Whatever data it does have, the WHO is generally overly cautious before making determinations. On April 24, for example, the WHO said there was “no evidence” that people who recovered from COVID-19 were “protected from a second infection,” alarming many in the public. But the agency meant there’s no definitive proof yet because studies have not been complete on this new virus, not that reinfection was a widespread problem.
Critics have faulted that failure of communication. But Trump’s letter instead turns its focus on Tedros’ praise for the Chinese government’s response to the outbreak, particularly his commendation for its “transparency.”

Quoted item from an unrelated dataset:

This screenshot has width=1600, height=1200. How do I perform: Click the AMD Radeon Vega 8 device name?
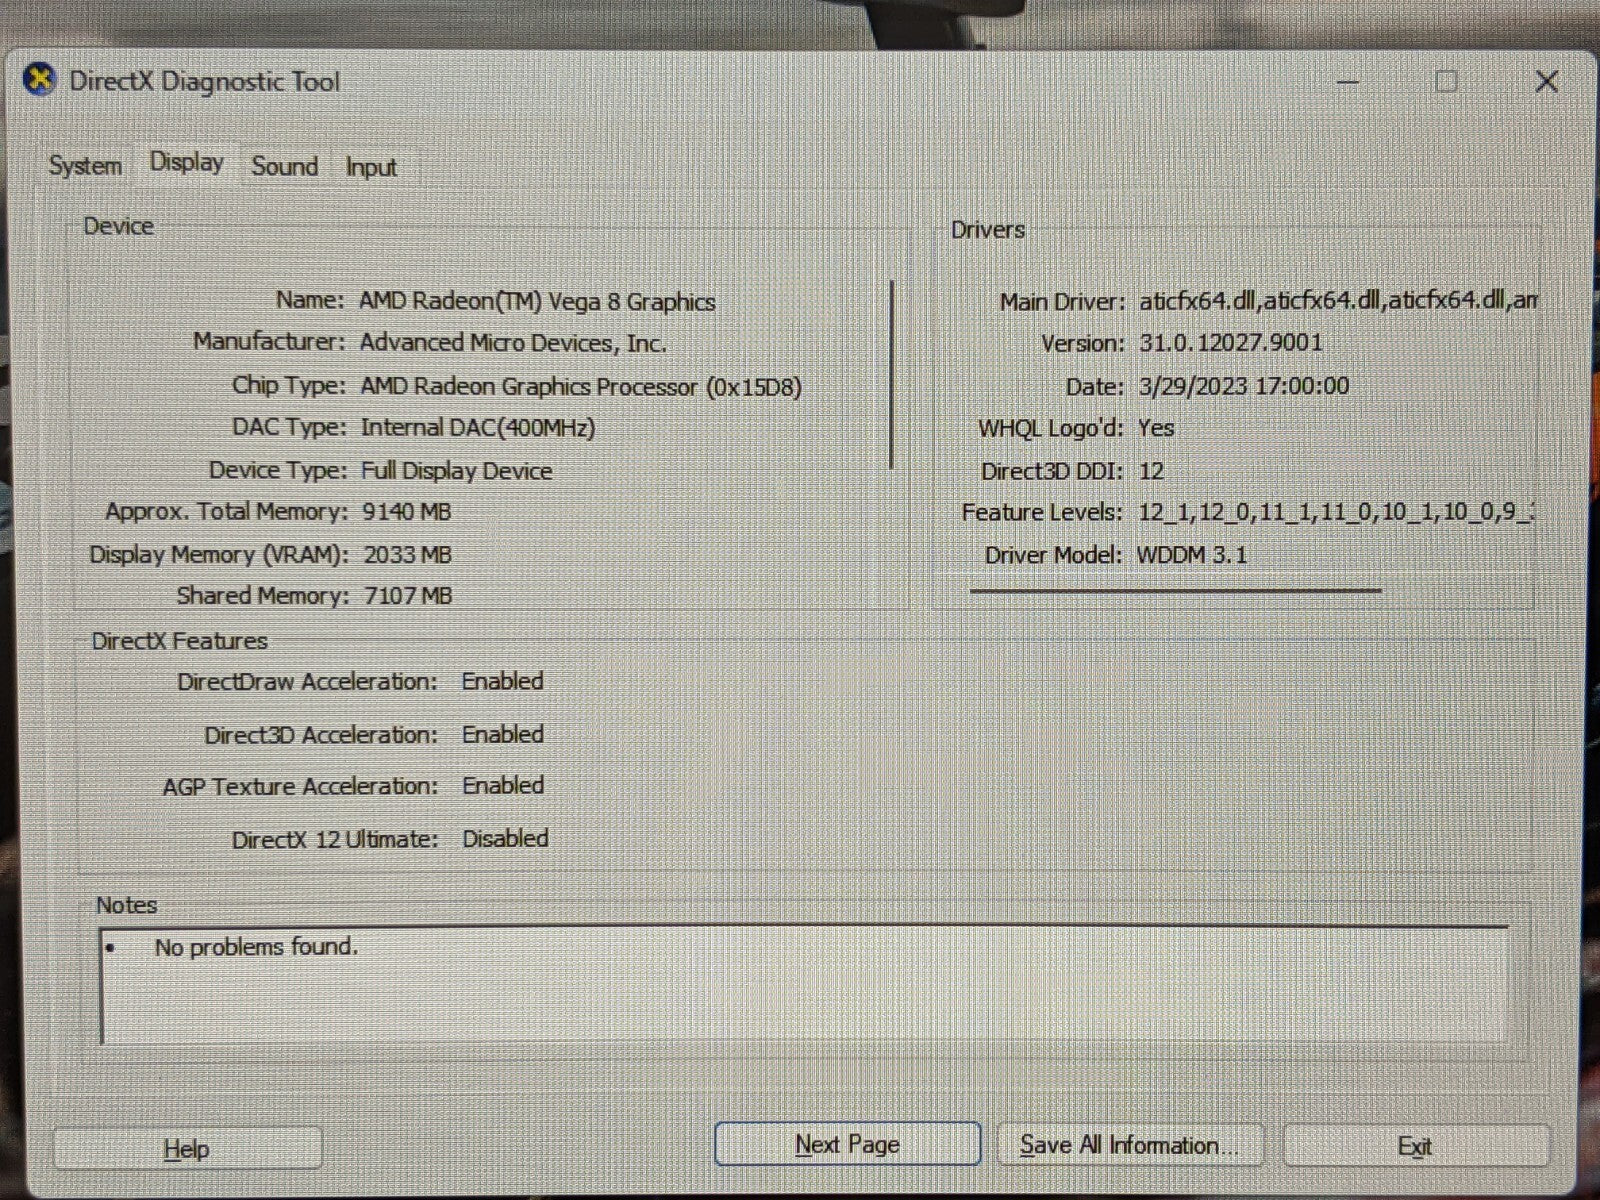click(x=537, y=302)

China has been anything but transparent, arresting several local doctors for speaking out about the outbreak, obscuring data about transmissions and cases within the country, and declining to share a sample of the virus with the WHO. But Trump’s argument is undermined by his own praise for China’s “transparency.” He repeatedly praised Xi’s “strong” leadership and “very successful operation.”
Tedros did not directly respond to Trump’s letter Tuesday at the conclusion of the WHO’s World Health Assembly. But he welcomed a resolution sponsored by the European Union and adopted at the assembly, with unanimous support, including from the U.S. and China. Among other things, it called for a comprehensive, independent investigation into the WHO’s response.
“As always, WHO remains fully committed to transparency, accountability and continuous improvement. We want accountability more than anyone,” he said.
In Beijing, the Chinese government had far harsher words, accusing the U.S. of violating its international obligation to help fund the WHO and trying “to mislead the public, smear China’s efforts and shift the blame of U.S. incompetence to others,” Foreign Ministry spokesperson Zhao Lijian said Tuesday. “But this attempt will not succeed.”